● **Directions for this task**:
For every line in the entries that contains "Sort", show the whole line.
Information below:
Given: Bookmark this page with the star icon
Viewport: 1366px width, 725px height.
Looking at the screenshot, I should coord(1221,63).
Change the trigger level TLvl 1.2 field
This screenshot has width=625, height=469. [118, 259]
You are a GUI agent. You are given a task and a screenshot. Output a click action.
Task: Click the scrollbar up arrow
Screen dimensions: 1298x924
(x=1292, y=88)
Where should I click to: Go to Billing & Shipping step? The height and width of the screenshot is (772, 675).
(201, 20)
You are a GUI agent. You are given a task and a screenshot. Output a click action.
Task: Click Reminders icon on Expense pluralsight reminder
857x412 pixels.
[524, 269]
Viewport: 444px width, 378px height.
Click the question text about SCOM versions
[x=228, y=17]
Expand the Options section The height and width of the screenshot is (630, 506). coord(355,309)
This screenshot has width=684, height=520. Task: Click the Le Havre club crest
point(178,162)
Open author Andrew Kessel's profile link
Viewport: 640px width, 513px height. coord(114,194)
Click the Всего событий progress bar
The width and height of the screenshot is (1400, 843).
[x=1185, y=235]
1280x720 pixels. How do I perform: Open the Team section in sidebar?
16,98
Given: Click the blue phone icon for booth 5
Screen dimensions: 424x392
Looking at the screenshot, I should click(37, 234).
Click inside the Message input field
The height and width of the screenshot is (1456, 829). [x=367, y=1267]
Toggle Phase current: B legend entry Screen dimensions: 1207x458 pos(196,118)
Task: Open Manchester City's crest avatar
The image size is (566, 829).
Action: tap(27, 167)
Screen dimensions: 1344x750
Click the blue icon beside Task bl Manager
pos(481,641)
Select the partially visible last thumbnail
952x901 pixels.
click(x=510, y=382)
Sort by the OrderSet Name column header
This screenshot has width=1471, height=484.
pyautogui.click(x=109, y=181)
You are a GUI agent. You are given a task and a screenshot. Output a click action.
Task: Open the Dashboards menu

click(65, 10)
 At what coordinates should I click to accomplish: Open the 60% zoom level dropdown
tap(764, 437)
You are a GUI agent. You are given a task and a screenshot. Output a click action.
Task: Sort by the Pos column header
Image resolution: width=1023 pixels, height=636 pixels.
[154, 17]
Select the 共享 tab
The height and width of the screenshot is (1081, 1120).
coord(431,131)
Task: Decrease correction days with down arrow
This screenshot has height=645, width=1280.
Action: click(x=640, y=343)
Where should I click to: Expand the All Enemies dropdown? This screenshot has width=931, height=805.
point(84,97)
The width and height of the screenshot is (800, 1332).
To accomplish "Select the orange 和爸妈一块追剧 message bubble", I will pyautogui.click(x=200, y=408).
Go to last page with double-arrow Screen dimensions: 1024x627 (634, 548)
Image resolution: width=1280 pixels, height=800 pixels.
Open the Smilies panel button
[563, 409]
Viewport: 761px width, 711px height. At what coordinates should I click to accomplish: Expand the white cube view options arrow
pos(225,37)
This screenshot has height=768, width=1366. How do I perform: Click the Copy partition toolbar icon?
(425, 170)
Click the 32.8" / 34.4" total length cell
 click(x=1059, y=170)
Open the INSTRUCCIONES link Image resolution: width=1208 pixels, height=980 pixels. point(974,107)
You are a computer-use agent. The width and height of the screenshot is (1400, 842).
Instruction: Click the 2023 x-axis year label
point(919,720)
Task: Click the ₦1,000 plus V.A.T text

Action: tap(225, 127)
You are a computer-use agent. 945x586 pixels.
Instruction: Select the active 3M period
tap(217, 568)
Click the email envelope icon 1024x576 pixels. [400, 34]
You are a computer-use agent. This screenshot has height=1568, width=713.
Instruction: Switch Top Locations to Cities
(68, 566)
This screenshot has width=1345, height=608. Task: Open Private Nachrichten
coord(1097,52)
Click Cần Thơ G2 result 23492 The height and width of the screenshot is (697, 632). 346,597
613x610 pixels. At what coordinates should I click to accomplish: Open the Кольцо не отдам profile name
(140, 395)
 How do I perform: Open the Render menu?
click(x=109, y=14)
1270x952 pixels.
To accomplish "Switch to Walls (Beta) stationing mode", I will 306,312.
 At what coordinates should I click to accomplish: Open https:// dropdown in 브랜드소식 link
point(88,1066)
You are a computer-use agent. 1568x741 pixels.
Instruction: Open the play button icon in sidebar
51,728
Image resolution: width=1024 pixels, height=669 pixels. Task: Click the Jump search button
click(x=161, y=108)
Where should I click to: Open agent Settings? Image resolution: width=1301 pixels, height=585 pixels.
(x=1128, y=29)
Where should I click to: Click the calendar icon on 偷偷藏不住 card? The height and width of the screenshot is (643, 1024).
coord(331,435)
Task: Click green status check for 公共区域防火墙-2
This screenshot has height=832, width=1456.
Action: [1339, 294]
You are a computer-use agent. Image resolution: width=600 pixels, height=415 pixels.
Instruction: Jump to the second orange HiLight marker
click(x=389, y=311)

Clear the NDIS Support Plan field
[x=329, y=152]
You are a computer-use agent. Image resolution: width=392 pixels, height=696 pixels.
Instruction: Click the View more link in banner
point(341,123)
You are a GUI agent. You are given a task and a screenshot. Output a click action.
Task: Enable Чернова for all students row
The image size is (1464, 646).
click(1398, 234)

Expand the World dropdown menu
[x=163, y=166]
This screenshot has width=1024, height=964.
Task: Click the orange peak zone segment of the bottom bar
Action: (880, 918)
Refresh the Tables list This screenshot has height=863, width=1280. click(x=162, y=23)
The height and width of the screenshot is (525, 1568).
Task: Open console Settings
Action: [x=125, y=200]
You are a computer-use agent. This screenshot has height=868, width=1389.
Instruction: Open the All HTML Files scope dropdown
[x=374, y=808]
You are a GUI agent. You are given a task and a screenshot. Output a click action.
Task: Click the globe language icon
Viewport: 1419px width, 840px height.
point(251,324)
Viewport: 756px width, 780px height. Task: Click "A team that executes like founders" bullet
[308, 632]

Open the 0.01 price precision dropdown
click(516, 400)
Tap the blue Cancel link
End of Information.
● **Answer section**:
Sort by the OrderSet Name column header
Task: Sort by the Pos column header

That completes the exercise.